# Exercise materials
* * * * * * * * *

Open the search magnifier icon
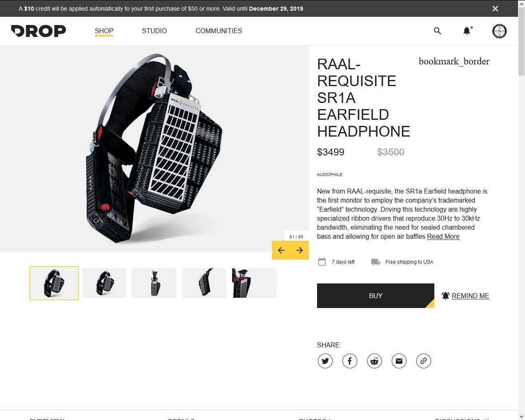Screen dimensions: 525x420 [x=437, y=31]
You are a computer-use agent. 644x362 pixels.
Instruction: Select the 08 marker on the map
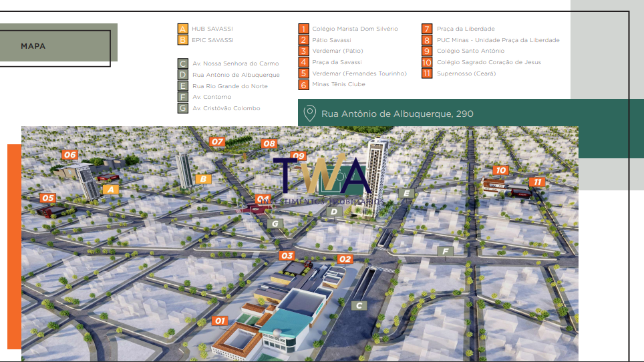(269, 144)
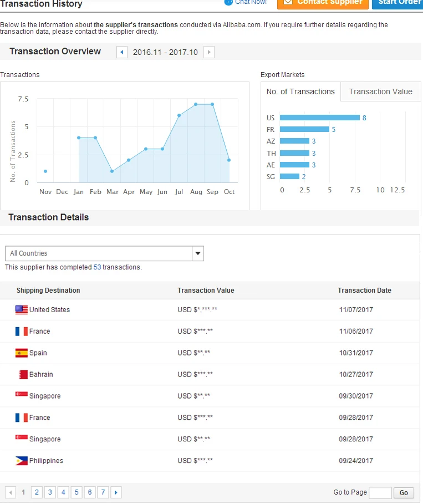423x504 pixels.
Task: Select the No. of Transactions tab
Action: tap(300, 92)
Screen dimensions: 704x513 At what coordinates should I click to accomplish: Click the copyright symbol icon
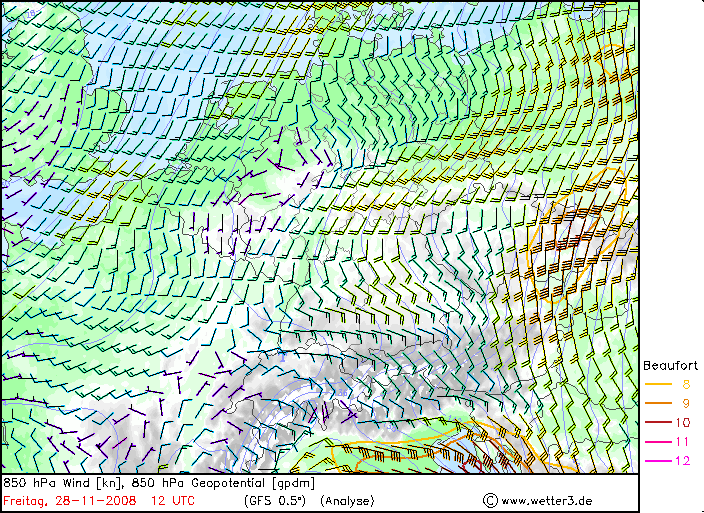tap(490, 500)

* * * * * * * * *

# Task to carry out
Please give again, word for word, the lines from the one containing "Screen dimensions: 704x513" through the last line of the listing above, inclusive, and leave out pictures.

# Response to this task
Screen dimensions: 704x513 At what coordinates should I click to accomplish: Click the copyright symbol icon
tap(490, 500)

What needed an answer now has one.